All lines from the entries below that contain the string "height" should be copied out.

Input material:
--- START ---
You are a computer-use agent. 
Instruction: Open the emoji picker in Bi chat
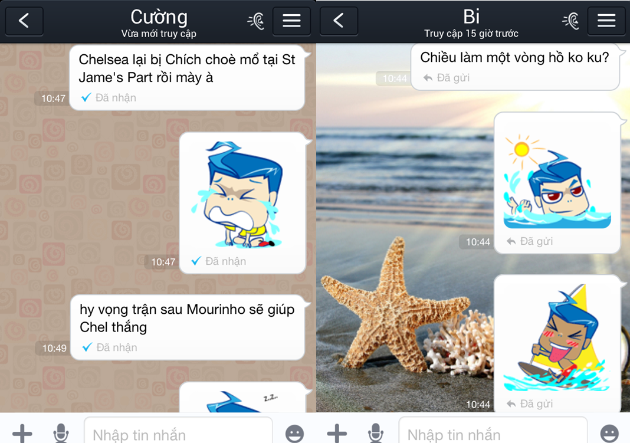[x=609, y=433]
--- END ---
--- START ---
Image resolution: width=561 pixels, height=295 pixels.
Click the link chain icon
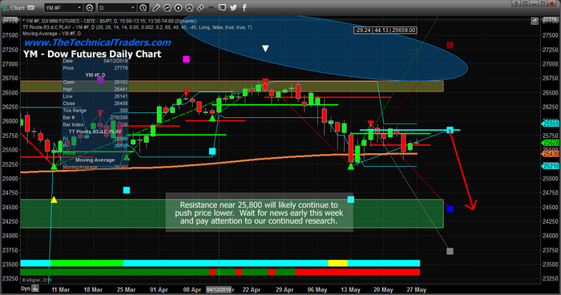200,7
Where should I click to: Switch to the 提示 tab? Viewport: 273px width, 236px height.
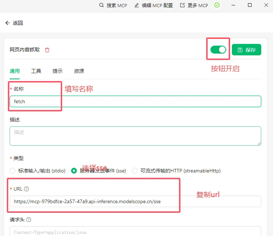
--- END ---
Solution:
Image resolution: width=561 pixels, height=295 pixels.
Where should I click to: Switch to the 提示 tab? Viewport: 273px width, 236px height.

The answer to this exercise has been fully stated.